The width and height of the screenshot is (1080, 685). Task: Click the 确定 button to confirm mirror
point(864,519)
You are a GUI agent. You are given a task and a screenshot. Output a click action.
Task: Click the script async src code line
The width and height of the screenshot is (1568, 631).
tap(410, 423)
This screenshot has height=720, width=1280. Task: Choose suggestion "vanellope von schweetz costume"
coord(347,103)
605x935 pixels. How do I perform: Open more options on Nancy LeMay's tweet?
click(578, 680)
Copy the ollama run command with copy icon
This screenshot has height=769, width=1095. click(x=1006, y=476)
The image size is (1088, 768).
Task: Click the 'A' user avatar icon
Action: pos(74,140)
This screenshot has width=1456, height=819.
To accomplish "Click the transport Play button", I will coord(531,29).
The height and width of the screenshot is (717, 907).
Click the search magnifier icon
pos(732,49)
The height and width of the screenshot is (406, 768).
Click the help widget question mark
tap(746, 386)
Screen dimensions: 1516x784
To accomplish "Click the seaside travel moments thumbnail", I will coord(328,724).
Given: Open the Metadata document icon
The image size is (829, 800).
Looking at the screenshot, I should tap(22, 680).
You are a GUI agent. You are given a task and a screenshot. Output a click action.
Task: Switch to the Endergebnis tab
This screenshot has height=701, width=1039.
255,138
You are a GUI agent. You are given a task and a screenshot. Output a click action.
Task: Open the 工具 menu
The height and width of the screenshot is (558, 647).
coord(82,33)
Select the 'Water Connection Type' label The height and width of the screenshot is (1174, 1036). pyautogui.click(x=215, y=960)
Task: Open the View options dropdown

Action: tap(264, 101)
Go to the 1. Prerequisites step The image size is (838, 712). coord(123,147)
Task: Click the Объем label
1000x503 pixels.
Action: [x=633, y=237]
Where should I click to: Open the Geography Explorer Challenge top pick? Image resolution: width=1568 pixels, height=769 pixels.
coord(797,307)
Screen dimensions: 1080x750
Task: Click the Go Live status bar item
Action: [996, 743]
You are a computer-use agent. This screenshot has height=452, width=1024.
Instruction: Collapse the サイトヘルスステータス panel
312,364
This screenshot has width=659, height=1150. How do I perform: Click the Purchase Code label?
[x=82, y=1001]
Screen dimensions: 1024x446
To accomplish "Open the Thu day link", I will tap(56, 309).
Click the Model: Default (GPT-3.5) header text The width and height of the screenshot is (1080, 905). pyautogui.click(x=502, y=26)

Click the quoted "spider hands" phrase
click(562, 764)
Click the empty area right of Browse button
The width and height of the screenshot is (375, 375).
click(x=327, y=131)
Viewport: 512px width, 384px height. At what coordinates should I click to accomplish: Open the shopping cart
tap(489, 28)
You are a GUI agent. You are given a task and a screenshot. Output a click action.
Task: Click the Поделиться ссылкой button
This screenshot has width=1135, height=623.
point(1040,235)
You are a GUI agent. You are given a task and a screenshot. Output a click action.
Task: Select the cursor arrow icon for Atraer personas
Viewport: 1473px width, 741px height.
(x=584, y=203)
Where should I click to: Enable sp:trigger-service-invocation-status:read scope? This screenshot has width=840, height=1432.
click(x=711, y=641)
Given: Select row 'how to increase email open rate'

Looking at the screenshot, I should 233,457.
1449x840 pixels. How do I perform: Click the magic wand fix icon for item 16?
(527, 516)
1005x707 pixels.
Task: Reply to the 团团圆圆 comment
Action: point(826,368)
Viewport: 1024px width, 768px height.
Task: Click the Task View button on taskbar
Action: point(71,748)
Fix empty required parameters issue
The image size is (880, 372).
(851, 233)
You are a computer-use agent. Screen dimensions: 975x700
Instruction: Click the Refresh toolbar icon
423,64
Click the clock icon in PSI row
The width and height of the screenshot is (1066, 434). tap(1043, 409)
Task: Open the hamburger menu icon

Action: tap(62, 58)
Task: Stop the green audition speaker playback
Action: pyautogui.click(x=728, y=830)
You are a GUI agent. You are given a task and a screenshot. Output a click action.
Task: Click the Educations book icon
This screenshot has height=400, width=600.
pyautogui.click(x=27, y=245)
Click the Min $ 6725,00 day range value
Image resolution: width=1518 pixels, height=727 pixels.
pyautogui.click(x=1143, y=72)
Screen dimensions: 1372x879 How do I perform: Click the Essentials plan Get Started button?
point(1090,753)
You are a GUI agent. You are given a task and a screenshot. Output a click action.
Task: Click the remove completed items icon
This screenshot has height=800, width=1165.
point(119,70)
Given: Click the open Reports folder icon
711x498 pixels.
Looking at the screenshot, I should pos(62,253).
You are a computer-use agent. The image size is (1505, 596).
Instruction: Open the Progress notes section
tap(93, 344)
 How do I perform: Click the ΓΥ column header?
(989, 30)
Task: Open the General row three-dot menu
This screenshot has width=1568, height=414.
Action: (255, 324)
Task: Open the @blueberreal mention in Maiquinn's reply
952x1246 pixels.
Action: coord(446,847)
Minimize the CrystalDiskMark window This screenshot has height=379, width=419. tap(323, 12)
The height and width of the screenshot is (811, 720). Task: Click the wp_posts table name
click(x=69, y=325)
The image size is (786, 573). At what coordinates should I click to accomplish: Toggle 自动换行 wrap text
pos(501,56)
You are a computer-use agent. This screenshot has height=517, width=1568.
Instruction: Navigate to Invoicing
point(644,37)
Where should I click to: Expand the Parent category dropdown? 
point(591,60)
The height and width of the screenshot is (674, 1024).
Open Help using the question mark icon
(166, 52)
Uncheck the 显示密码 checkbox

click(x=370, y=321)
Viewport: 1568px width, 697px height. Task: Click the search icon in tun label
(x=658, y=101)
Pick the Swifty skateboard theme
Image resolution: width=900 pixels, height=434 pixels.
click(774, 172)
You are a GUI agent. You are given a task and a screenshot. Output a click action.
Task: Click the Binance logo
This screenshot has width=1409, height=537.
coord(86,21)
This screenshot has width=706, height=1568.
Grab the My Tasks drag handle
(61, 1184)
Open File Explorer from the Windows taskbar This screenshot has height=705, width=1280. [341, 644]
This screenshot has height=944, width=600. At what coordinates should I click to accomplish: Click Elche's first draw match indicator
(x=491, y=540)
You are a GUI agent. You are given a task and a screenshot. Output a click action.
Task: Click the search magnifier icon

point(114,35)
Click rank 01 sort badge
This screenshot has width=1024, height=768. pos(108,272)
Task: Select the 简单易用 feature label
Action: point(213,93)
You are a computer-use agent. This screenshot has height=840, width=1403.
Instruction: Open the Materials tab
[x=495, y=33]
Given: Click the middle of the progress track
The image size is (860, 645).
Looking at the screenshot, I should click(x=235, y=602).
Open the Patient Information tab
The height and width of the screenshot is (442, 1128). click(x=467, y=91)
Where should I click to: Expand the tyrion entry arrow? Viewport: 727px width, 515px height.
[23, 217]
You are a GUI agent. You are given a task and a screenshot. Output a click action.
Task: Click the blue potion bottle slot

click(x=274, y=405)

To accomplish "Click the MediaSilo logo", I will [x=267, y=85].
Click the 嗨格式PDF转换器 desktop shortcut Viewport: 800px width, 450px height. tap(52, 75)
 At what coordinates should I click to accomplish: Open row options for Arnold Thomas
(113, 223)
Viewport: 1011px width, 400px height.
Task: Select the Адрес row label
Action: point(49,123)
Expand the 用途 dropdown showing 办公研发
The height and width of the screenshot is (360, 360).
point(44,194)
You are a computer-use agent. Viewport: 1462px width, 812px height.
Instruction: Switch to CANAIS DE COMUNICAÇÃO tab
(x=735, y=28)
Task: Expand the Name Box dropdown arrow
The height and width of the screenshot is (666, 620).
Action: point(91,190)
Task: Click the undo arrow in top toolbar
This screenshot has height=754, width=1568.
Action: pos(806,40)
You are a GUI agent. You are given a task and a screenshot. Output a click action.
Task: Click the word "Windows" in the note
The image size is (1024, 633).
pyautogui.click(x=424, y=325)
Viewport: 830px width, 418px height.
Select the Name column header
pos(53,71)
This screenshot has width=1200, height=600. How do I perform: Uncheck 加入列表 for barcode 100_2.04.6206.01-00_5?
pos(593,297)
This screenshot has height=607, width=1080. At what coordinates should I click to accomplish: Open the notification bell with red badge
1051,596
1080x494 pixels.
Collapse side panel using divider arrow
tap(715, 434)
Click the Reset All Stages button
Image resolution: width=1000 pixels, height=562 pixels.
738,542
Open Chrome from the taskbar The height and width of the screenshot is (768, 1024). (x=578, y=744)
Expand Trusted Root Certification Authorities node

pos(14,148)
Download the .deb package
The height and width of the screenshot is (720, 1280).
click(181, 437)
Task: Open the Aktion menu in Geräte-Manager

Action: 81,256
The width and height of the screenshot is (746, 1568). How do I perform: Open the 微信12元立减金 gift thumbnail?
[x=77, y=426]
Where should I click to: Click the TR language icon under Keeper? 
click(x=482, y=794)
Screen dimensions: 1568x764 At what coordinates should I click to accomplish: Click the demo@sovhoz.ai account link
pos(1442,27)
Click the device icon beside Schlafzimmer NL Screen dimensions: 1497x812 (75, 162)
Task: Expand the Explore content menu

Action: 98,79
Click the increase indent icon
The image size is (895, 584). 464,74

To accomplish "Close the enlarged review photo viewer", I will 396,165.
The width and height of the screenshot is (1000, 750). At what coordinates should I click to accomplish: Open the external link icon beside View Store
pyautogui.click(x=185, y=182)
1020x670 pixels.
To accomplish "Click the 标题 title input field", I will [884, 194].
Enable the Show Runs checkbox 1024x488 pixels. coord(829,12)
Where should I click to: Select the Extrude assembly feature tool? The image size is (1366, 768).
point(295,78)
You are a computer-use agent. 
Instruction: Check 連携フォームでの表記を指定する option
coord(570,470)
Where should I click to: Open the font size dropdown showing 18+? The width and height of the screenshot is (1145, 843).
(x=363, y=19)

_What the task requires:_ Reply with nothing but the count of lines in the entries above that contain "will".

_Output for this exercise:_ 6